**List of tasks:**
1 - List every person named in the National Portrait Gallery text.
2 - Carry on the National Portrait Gallery text from where it stops.

The National Portrait Gallery shut for three years for a refurbishment in 2020, but since opening its doors again in June 2023, it is back proving that portraits don't have to be stuffy. But while the renovation has thrust the gallery into the modern times, the NPO also has a long history. Established in 1856 as an archive of exemplary figures, it was the first museum, outside the Uffizi’s self-portrait corridor, to be devoted entirely to portraits. Spanning six centuries, today the gallery claims to have the world's greatest collection of portraits. 

Why go?

The NPG has everything from oil paintings of stiff-backed royals to photos of football stars and gloriously unflattering political caricatures. The portraits of musicians, scientists, artists, philanthropists and celebrities are spread across the building. You can find portraits of Tudor and Stuart royals and notables, Georgian writers and artists, Regency greats, military men such as Wellington and Nelson, as well as Byron, Wordsworth and other Romantics. And if you’ve ever wanted to see a blurry painting of Ed Sheeran, and God knows we all have, the NPG is the place to be. The new NPG also features a basement cocktail bar and a new wing funded by Sir Leonard Blavatnik (who paid for the Tate's new building too).

**Stored rows:**
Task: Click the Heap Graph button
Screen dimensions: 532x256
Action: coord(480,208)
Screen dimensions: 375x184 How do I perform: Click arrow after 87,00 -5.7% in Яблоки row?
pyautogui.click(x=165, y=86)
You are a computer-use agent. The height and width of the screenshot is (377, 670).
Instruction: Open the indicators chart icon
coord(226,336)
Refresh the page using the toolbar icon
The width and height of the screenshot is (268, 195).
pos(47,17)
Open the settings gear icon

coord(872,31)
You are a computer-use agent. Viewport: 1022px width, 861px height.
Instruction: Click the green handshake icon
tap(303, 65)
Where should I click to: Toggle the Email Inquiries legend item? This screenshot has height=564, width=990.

* * *

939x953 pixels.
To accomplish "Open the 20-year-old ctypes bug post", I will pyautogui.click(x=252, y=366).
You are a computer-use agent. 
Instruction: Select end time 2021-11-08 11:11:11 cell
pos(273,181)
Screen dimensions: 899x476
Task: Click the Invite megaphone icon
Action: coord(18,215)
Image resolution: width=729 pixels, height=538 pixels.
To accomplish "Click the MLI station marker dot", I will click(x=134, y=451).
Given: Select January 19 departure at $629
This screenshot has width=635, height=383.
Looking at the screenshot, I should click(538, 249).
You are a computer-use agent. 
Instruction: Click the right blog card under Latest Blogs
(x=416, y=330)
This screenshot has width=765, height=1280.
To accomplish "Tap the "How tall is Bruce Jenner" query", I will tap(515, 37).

...

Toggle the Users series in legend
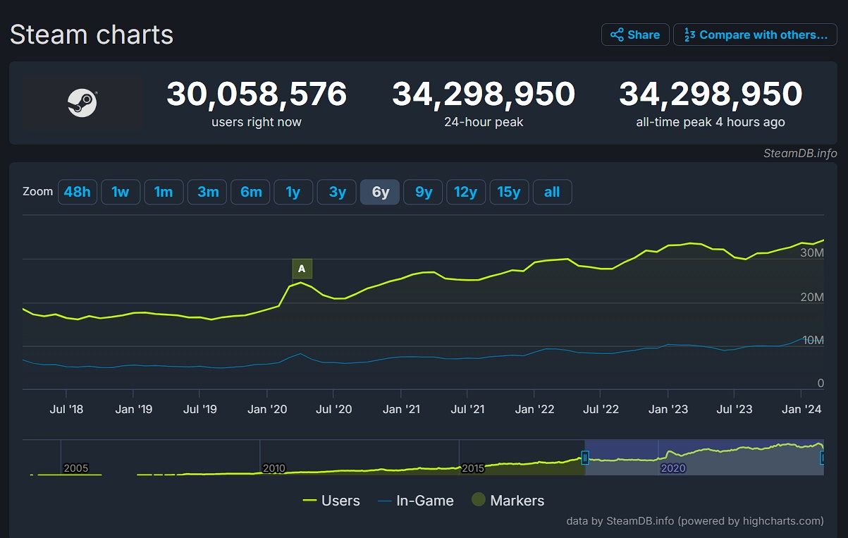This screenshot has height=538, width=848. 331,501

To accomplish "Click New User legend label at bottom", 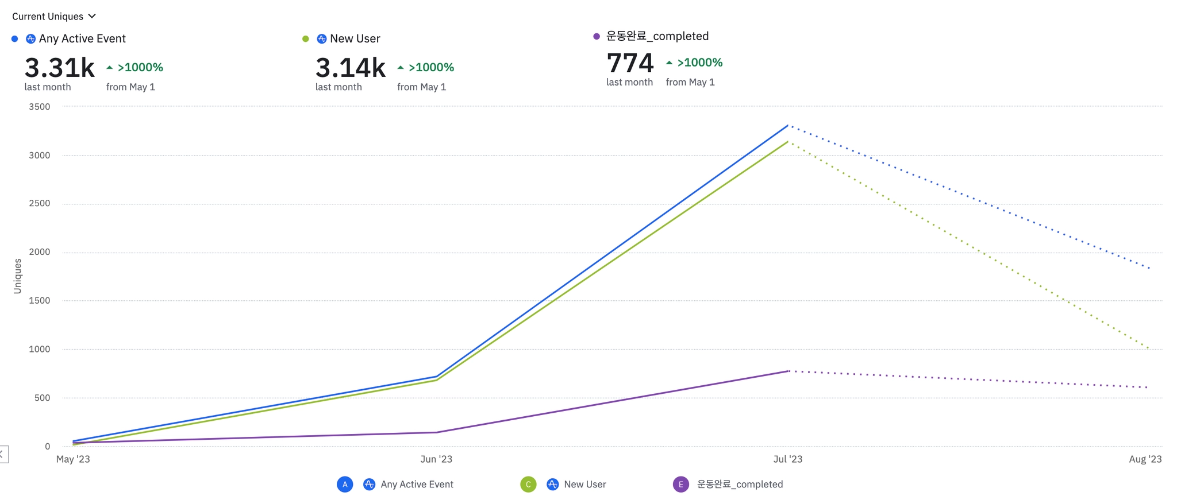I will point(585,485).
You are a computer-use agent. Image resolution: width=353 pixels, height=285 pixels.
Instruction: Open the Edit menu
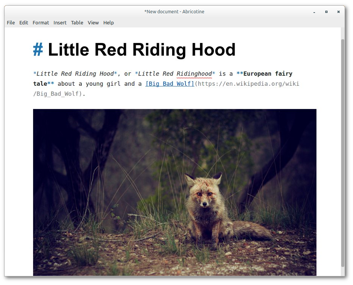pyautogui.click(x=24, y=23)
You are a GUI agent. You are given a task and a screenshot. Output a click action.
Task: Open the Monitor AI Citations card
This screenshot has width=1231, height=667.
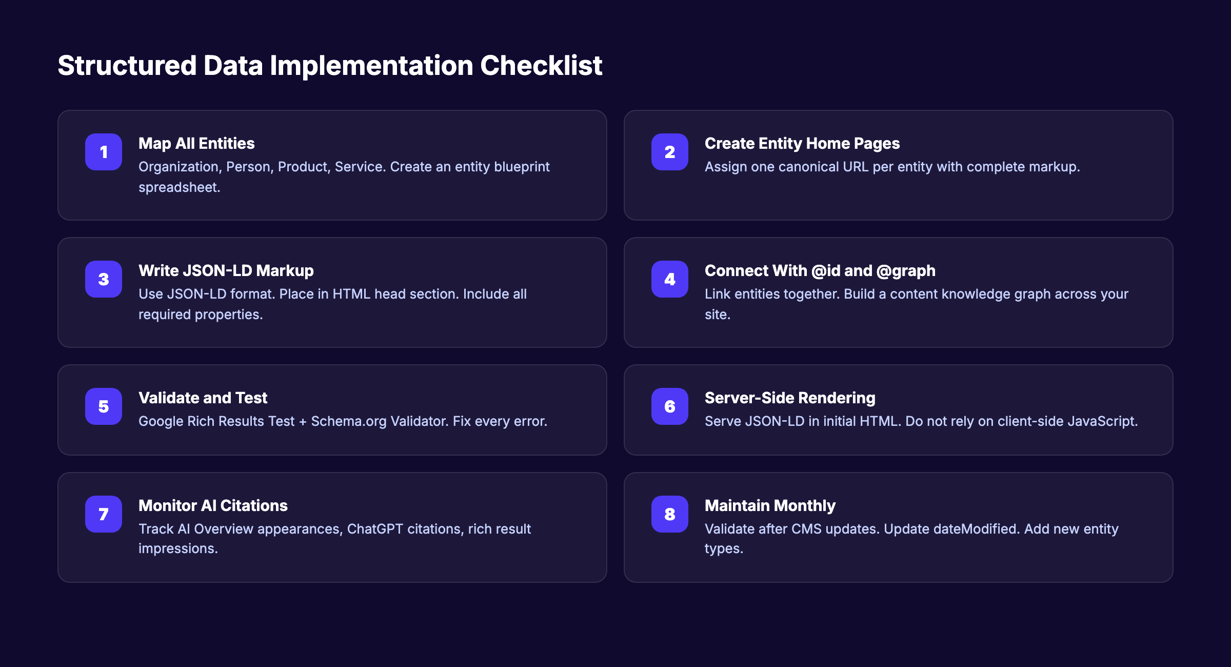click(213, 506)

**Task responses:**
1 - Wellington, Nelson, Byron, Wordsworth, Ed Sheeran, Sir Leonard Blavatnik

2 -
Don't miss:

Be sure to check out the doors at the gallery, which were designed by Tracey Emin for the reopening. As the gallery was previously criticised for its gender imbalance - prior to the closure, only 25 per cent of the portraits were of women, and 88 per cent of the artists were men - Emin was commissioned to paint the faces of 45 women onto the doors. Each face is sealed in bronze and do not represent any particular individuals. 

When to visit:

10.30am-6pm Sunday-Thursday; 10.30am-9pm Friday and Saturday

Ticket info:

The permanent collection is free to enter. But, tickets for the exhibitions can be bought from the website.

Time Out tip:

If you're free on a Saturday evening (5.30pm-8pm) or Sunday morning (10.30am-12pm), the NPO runs pay what you wish nights. For as little as £1 you can enjoy the usually ticketed exhibitions - and trust us, looking up into the eyes of the gallery's many faces feels even better with a bargain.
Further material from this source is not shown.